The Shavette: Training Straight Razor or Beard Trimming Tool?
February 26, 20214 min read
Both. The answer is both.
Shavettes are interesting tools. For decades barbers have stayed away from using traditional straight razors for health reasons, so the shavette was created and quickly gained popularity as a tool of the trade. A shavette is essentially a straight razor that uses half of a safety razor blade, rather than a blade that is sharpened and honed. While this started as a great tool for barbers to shave the back of a neck or edge up a hairline, they quickly became popular for other uses.
For many, the benefits of a shavette are obvious: they are dirt cheap compared to straight razors, never need stropping or honing, and give you all of the precision of a traditional straight razor. So why not ditch the classic razor all-together? Let’s discuss the pros and cons.
There’s nothing cooler and more satisfying than shaving your face with a straight razor. For many, the romance of maintaining a blade for life and passing it down to your children is thrilling. I take meticulous care of my straight razors and in turn, they shave me better than any blade I’ve ever tried. So why would I want to shave with a shavette?
I’m the type of hipster that likes baking my own bread, polishing my shoes, and fixing things by hand (even if I suck at it). But, I also understand that not everyone feels that way. A lot of folks would prefer to have an excellent shave with less fuss — and that’s totally cool. A shavette offers the precision and closeness of a straight razor, at a very reasonable price for a disposable blade that guarantees a smooth shave every time. Shavettes travel well since you don’t need a strop (assuming you are checking your luggage) and have shorter blades that make them a bit easier to use than a longer straight razor blade.

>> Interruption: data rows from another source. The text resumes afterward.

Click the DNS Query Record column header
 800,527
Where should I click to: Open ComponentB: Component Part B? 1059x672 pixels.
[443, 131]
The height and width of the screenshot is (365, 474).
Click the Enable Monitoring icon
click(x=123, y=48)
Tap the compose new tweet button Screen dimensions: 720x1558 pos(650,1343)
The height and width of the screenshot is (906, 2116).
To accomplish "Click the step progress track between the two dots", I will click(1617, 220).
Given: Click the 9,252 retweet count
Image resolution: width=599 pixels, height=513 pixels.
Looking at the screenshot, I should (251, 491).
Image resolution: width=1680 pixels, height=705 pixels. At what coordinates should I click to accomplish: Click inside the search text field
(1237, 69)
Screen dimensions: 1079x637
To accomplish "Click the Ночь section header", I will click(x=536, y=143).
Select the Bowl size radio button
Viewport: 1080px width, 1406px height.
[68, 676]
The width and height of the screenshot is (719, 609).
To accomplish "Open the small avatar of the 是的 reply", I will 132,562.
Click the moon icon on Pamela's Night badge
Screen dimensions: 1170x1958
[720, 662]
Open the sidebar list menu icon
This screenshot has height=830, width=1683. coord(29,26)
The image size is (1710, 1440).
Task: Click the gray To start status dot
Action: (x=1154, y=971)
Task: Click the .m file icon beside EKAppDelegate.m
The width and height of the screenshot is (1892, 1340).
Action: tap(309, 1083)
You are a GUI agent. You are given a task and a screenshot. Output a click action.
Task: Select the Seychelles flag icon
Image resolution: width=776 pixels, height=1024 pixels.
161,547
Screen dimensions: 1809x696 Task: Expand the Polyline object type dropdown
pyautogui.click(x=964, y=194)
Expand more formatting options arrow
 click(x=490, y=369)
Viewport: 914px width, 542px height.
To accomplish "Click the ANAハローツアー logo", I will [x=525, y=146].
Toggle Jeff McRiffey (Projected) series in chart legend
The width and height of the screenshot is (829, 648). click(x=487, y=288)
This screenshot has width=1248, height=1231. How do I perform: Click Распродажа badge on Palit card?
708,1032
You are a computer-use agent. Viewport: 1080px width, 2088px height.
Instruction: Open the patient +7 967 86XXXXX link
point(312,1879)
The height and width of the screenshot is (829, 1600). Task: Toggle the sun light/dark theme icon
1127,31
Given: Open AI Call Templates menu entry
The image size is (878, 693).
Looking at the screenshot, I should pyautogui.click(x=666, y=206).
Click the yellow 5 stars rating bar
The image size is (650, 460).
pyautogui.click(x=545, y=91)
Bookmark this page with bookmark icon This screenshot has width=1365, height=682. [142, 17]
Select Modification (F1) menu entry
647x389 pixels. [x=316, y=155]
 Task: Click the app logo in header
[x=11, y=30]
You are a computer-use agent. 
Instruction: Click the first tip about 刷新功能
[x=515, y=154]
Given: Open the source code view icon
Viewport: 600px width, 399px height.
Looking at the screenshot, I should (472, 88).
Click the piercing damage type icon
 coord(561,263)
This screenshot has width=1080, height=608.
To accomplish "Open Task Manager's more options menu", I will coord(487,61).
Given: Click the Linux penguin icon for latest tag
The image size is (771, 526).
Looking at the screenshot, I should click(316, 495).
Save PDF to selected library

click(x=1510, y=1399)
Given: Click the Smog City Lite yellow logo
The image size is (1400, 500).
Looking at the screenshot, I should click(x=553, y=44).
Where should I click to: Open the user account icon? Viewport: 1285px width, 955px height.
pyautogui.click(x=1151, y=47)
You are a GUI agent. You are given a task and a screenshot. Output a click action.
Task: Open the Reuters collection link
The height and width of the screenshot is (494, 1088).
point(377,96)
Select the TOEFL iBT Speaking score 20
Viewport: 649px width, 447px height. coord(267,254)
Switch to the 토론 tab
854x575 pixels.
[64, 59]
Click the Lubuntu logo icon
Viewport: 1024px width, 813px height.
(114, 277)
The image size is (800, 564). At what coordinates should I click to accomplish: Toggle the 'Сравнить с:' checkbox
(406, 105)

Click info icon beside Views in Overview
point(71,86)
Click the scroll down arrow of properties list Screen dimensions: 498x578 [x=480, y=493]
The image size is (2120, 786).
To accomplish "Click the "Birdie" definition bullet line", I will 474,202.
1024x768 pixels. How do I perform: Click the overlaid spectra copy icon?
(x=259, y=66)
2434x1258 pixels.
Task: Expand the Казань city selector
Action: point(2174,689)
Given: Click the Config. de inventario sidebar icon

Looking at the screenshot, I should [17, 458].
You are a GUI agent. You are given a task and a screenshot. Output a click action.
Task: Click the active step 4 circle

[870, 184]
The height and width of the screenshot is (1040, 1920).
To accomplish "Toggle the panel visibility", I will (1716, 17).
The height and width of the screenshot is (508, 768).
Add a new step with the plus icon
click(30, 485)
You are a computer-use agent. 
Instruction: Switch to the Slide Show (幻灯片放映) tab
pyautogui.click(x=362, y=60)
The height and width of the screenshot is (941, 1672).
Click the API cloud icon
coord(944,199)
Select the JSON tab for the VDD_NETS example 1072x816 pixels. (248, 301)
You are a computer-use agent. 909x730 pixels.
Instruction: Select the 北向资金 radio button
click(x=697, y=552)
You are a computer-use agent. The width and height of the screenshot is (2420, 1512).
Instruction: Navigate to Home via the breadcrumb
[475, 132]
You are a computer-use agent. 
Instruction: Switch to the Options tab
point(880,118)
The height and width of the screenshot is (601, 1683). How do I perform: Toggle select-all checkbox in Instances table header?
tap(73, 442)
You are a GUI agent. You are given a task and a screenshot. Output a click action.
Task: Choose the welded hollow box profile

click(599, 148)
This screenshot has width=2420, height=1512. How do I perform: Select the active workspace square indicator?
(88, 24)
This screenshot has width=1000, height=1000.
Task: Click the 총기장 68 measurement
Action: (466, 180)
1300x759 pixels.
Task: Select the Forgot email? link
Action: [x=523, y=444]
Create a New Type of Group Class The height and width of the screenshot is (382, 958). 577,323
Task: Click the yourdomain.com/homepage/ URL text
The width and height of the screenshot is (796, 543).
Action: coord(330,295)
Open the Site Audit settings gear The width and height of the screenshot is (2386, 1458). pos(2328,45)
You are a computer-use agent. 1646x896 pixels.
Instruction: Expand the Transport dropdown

Here’s the tricky part: safety razor blades are designed to use in a safety razor, and not against the skin the way a shavette works. While a straight razor will remain super sharp and precise, the thin steel of a disposable razor can flex slightly, making a shavette less predictable. With over 6 years of experience with various straight razors, I find I still nick myself easily with a shavette and I get more razor-burn than I would with a traditional straight razor, especially in the sensitive neck and chin areas. I have yet to find a shavette that carries the same hefty confidence as a straight razor, so I find myself less confident using one.
You can’t get more precise than a straight razor. There’s no safety guard to get in your way like on a DE razor or cartridge, and you can easily use the razor's tip to pick off individual hairs from the edge of your beard. It's very satisfying.
When you’re trimming your facial hair there’s nothing more important than accuracy. Nobody wants a lopsided beard. While a shavette doesn’t offer the cool-factor and romance of a traditional straight razor, it rules supreme as far as accuracy goes. The incredibly thin blade cuts through hairs effortlessly, and the light handle stops you from cutting off more than you intended. By disposing of the blade after the shave and loading a new one every time, you can keep the blade in perfect condition for maximum control. The cheeks are relatively easy to shave, but take your time around your neck. This area is more sensitive and shaving aggressively or in the wrong direction can be bad. As a general rule, shave in the direction of the hair first, then against it to get a closer cut.
So, should I get a Shavette?
While these razors are often trickier to use than a conventional straight razor, they are still a great way to shave. You will get less irritation and a closer shave than a modern cartridge razor, you will create far less waste, and they are incredibly affordable at $30-40 to get started. They travel easily and don’t require the maintenance of a straight razor.
In order to be successful with a shavette, be sure to use good shaving cream and a shaving brush to protect your skin and soften your whiskers. An aftershave balm helps to soothe the skin following the shave, and an alum block is useful to deal with any cuts. If you’re just edging up the beard, a pre-shave gel will offer the glide and protection that you need while allowing you to see what you’re trimming. Keep a razor blade bank handy for the old blades, even dull blades are still far too sharp to be safe in the garbage.
If you are looking to try straight razor shaving before you invest, keep in mind that a traditional straight razor will almost always perform better and last far longer. There really is no replacement for a handmade straight razor. If you want a super convenient and inexpensive way to shave, they rock. If you want the experience before you invest in a traditional blade, a shavette is a perfectly good way to go. Take your time, and keep in mind that your shaves will get even more awesome when you eventually get that hand-made razor and strop for yourself. I still pick up my Shavette here and there to trim my moustache and wily eyebrows, or to give myself a fun challenging shave and keep my skill-set balanced.